WHAT TO WORK ON: Reproduce the records that follow exactly; any picture among them stays out.

RECORDS SUPPLIED:
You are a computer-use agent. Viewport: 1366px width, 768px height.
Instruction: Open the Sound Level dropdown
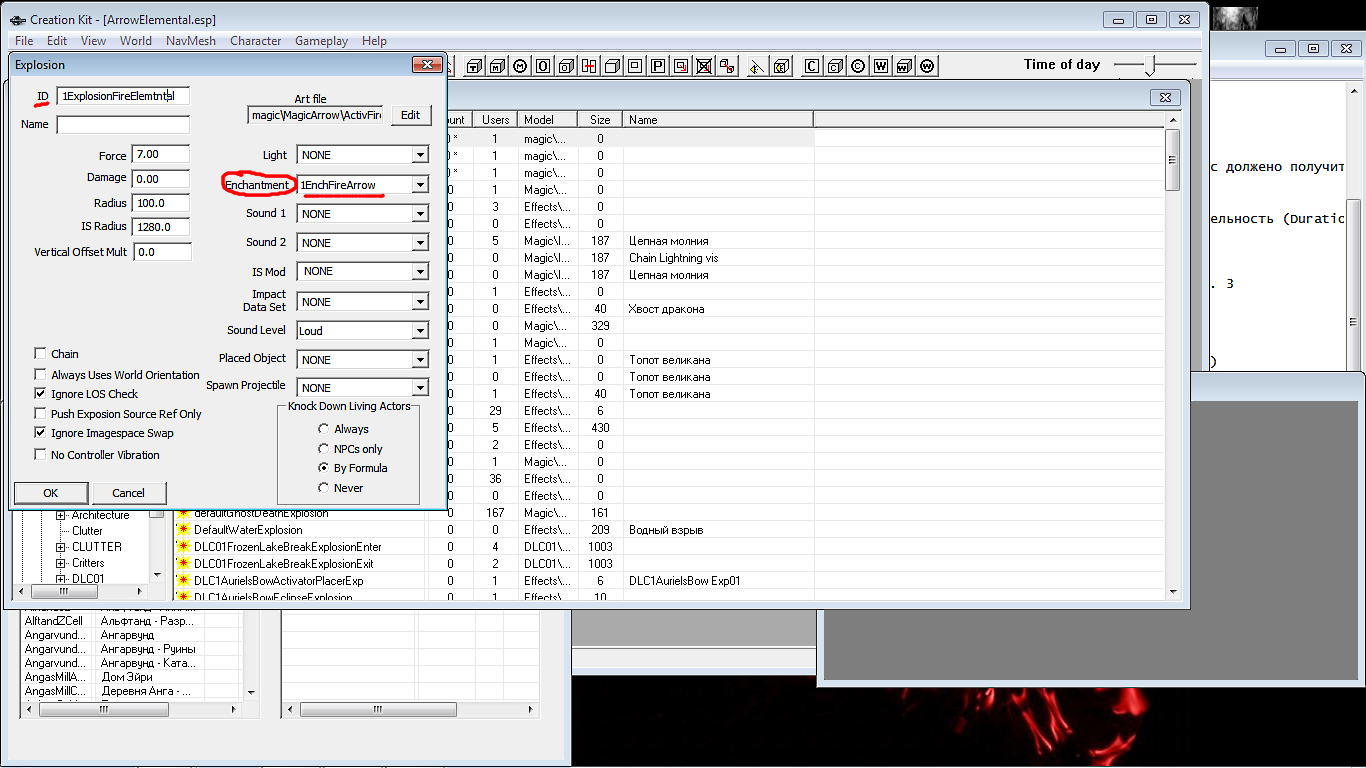[x=420, y=331]

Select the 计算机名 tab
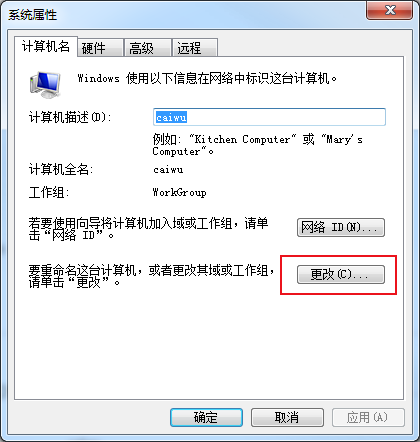(x=46, y=46)
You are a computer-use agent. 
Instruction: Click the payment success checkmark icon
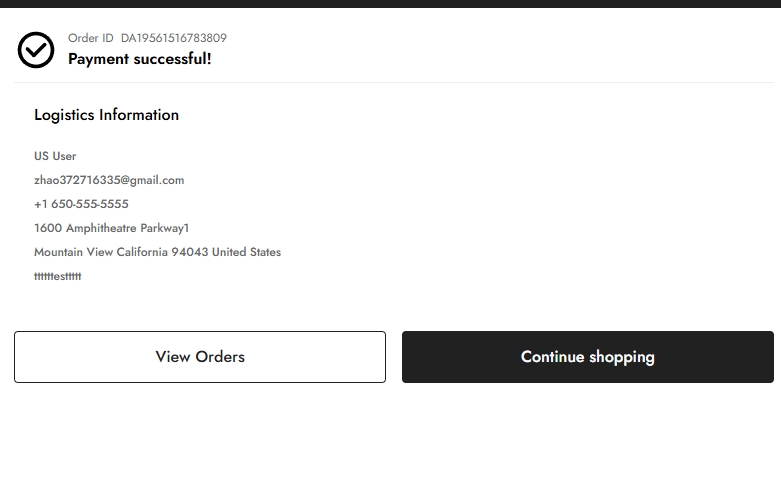pyautogui.click(x=36, y=50)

OUTPUT FOR THIS TASK:
You are a computer-use agent. Viewport: 1366px width, 768px height.
Instruction: Open the Sound Level dropdown
[x=420, y=331]

Select the 计算机名 tab
(x=46, y=46)
You are a computer-use agent. 
Instruction: Click the payment success checkmark icon
pyautogui.click(x=36, y=50)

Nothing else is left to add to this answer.